Kapolres Bengkalis Kombes Amin Fahrian Saleh Siregar mengatakan, sabu dalam jumlah besar tersebut diduga masuk melalui jalur laut sebelum dibawa ke daratan.
"Barang bukti sabu ini diduga berasal dari Malaysia, " ujarnya dikutip Kamis, (17/9/2026).
Pengungkapan kasus bermula dari penyelidikan Satuan Reserse Narkoba Polres Bengkalis bersama personel Polsek Bantan di sepanjang garis pantai Desa Bantan Air.
Sehari setelah penyelidikan dilakukan, petugas menemukan sebuah mobil pikap yang dikemudikan pria berinisial S dalam kondisi mencurigakan. Polisi kemudian menghentikan kendaraan tersebut untuk diperiksa dan digeledah.
Hasil pemeriksaan menemukan empat karung berisi 65 bungkus yang diduga berisi narkotika jenis sabu. Polisi kemudian melakukan pengembangan hingga mengamankan dua orang lainnya, yakni ST dan P.
Keduanya diduga terlibat dalam proses membawa barang tersebut dari jalur laut menuju daratan menggunakan kapal motor atau pompong nelayan.
Dari pengungkapan tersebut, polisi memperkirakan sebanyak 343.546 jiwa dapat diselamatkan dari potensi penyalahgunaan dan peredaran gelap narkotika.
Setelah melalui proses hukum dan pemeriksaan, barang bukti sabu tersebut kemudian dimusnahkan. Pemusnahan dilakukan dengan cara melarutkan sabu menggunakan air mendidih, kemudian campuran tersebut dibuang melalui kloset.

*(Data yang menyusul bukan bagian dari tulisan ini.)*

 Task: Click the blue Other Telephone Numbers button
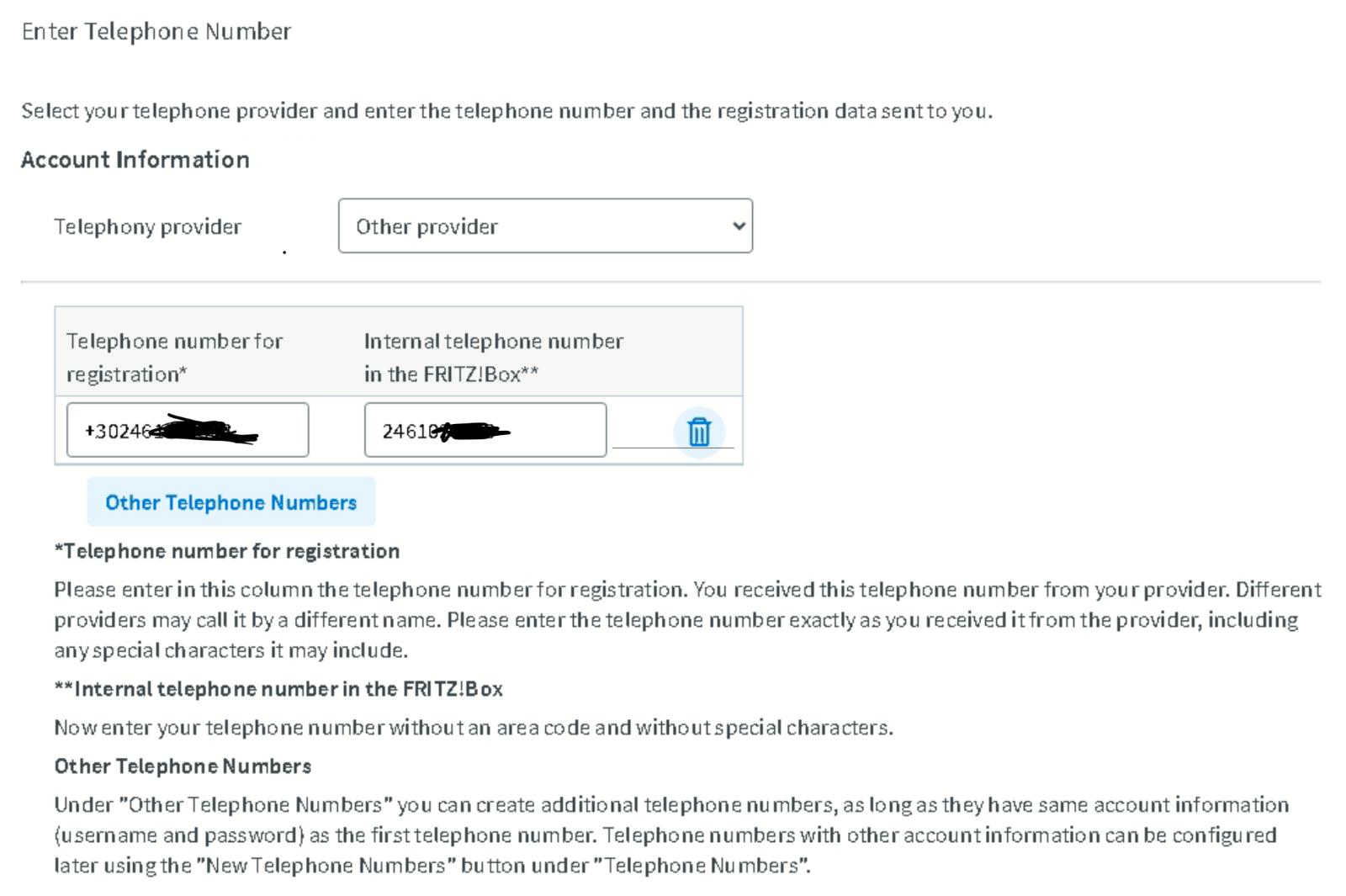(231, 502)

Kegiatan pemusnahan barang bukti turut dihadiri Bupati Bengkalis Kasmarni bersama unsur Forum Koordinasi Pimpinan Daerah (Forkopimda) lainnya.
Kapolres Bengkalis mengatakan, pengungkapan dan pemusnahan barang bukti dalam jumlah besar tersebut merupakan bagian dari upaya kepolisian memutus mata rantai peredaran narkotika, terutama jaringan yang diduga berkaitan dengan jaringan internasional.